WORK ITEM =>
Copy the data below verbatim, from its first line through the line containing "Looking at the image, I should click on (639, 493).", both ends included.
--- RECORDS SUPPLIED ---
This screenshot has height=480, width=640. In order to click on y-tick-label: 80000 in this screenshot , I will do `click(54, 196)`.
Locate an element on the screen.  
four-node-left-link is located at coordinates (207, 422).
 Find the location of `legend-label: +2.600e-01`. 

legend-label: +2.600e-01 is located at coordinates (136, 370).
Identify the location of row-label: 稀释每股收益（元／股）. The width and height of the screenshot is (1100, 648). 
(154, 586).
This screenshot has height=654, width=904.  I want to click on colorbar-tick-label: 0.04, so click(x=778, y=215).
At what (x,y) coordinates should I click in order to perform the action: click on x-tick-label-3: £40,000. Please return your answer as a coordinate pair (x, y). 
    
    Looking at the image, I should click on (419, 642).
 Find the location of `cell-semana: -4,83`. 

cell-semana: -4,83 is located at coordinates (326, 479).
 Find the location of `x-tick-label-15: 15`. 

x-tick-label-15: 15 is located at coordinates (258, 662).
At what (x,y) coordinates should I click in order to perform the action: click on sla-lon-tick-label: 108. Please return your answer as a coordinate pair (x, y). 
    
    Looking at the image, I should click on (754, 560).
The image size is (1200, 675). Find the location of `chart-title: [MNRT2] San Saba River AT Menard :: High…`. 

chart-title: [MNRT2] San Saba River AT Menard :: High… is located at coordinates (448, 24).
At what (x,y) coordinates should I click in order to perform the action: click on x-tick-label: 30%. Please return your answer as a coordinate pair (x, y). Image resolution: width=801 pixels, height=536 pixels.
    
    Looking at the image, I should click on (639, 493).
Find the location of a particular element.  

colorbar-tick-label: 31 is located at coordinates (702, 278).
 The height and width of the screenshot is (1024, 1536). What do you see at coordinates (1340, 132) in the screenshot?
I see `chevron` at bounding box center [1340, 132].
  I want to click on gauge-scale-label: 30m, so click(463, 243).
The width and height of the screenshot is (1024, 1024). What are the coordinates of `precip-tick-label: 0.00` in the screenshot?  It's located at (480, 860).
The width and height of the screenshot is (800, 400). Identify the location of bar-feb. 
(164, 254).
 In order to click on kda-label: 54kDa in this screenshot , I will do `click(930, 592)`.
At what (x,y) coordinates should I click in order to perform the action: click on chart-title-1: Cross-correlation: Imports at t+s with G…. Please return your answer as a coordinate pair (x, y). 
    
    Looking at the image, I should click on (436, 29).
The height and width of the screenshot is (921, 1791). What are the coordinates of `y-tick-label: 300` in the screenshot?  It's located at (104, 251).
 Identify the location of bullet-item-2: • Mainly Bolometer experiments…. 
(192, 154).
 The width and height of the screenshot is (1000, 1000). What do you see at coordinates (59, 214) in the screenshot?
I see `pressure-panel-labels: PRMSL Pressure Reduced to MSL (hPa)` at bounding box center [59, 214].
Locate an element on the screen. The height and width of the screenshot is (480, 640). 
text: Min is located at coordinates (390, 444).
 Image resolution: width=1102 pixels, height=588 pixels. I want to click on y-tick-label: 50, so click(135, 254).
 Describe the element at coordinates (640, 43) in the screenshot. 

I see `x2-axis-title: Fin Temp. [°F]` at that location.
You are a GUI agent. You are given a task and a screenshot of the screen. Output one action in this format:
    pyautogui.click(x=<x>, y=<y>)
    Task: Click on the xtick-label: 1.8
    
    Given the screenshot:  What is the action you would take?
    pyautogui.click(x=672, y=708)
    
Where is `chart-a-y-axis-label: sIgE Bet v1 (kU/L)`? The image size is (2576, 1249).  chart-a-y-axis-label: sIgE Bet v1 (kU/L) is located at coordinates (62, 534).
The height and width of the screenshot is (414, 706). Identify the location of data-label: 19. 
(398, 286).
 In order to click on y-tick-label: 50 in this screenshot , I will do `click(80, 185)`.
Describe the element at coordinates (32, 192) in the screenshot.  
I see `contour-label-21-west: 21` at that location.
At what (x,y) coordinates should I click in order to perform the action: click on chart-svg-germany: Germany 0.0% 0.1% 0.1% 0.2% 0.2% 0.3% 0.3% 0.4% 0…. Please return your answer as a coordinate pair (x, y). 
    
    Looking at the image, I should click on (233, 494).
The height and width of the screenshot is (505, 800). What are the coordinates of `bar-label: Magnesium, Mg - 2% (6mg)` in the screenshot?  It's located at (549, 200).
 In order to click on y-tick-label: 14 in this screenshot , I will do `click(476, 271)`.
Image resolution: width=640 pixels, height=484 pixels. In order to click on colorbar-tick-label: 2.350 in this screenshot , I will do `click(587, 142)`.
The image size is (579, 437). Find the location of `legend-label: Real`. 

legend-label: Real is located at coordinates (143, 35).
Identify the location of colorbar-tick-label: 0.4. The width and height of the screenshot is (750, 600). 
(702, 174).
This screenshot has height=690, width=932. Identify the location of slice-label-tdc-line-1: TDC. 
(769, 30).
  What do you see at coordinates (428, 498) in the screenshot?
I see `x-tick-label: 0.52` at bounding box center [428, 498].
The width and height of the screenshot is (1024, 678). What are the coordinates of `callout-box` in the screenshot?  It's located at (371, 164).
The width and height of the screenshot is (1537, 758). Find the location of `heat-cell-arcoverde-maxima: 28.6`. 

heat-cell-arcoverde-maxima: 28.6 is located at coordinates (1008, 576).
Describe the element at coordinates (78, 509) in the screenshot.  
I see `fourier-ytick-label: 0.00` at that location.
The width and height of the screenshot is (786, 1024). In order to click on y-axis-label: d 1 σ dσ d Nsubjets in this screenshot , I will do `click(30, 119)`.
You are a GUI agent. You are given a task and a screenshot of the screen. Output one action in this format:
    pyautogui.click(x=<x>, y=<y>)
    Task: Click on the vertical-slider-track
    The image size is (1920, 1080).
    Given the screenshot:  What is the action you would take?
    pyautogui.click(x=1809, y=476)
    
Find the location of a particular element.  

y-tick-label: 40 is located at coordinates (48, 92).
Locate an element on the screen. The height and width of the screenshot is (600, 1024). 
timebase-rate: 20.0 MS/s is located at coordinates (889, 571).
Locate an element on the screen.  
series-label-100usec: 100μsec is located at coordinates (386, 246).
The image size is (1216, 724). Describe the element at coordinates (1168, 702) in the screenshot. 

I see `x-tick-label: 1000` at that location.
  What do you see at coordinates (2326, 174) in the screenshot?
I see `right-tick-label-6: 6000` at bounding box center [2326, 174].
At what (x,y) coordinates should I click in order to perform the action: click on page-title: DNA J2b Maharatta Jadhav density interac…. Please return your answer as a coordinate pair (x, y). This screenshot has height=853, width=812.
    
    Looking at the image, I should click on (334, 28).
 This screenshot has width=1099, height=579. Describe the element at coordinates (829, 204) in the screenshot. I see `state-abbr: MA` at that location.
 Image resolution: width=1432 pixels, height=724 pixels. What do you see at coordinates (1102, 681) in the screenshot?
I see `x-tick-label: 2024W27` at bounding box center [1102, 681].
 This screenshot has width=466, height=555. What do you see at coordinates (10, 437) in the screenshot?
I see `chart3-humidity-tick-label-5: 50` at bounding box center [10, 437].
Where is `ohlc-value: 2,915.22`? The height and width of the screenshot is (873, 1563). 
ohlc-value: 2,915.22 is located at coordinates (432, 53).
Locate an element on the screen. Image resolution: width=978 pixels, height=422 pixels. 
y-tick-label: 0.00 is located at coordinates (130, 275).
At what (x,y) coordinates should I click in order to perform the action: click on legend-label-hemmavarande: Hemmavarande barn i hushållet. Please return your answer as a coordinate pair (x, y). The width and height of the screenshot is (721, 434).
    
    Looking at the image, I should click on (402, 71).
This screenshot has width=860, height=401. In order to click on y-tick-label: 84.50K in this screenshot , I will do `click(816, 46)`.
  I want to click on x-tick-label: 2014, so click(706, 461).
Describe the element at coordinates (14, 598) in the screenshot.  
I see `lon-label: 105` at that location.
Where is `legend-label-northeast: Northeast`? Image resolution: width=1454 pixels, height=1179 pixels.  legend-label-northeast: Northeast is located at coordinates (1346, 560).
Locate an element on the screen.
---
RESPONSE =>
This screenshot has height=480, width=640. In order to click on y-tick-label: 80000 in this screenshot , I will do `click(54, 196)`.
Locate an element on the screen.  
four-node-left-link is located at coordinates (207, 422).
 Find the location of `legend-label: +2.600e-01`. 

legend-label: +2.600e-01 is located at coordinates (136, 370).
Identify the location of row-label: 稀释每股收益（元／股）. The width and height of the screenshot is (1100, 648). 
(154, 586).
This screenshot has height=654, width=904.  I want to click on colorbar-tick-label: 0.04, so click(x=778, y=215).
At what (x,y) coordinates should I click in order to perform the action: click on x-tick-label-3: £40,000. Please return your answer as a coordinate pair (x, y). 
    
    Looking at the image, I should click on (419, 642).
 Find the location of `cell-semana: -4,83`. 

cell-semana: -4,83 is located at coordinates (326, 479).
 Find the location of `x-tick-label-15: 15`. 

x-tick-label-15: 15 is located at coordinates (258, 662).
At what (x,y) coordinates should I click in order to perform the action: click on sla-lon-tick-label: 108. Please return your answer as a coordinate pair (x, y). 
    
    Looking at the image, I should click on (754, 560).
The image size is (1200, 675). Find the location of `chart-title: [MNRT2] San Saba River AT Menard :: High…`. 

chart-title: [MNRT2] San Saba River AT Menard :: High… is located at coordinates (448, 24).
At what (x,y) coordinates should I click in order to perform the action: click on x-tick-label: 30%. Please return your answer as a coordinate pair (x, y). Image resolution: width=801 pixels, height=536 pixels.
    
    Looking at the image, I should click on (639, 493).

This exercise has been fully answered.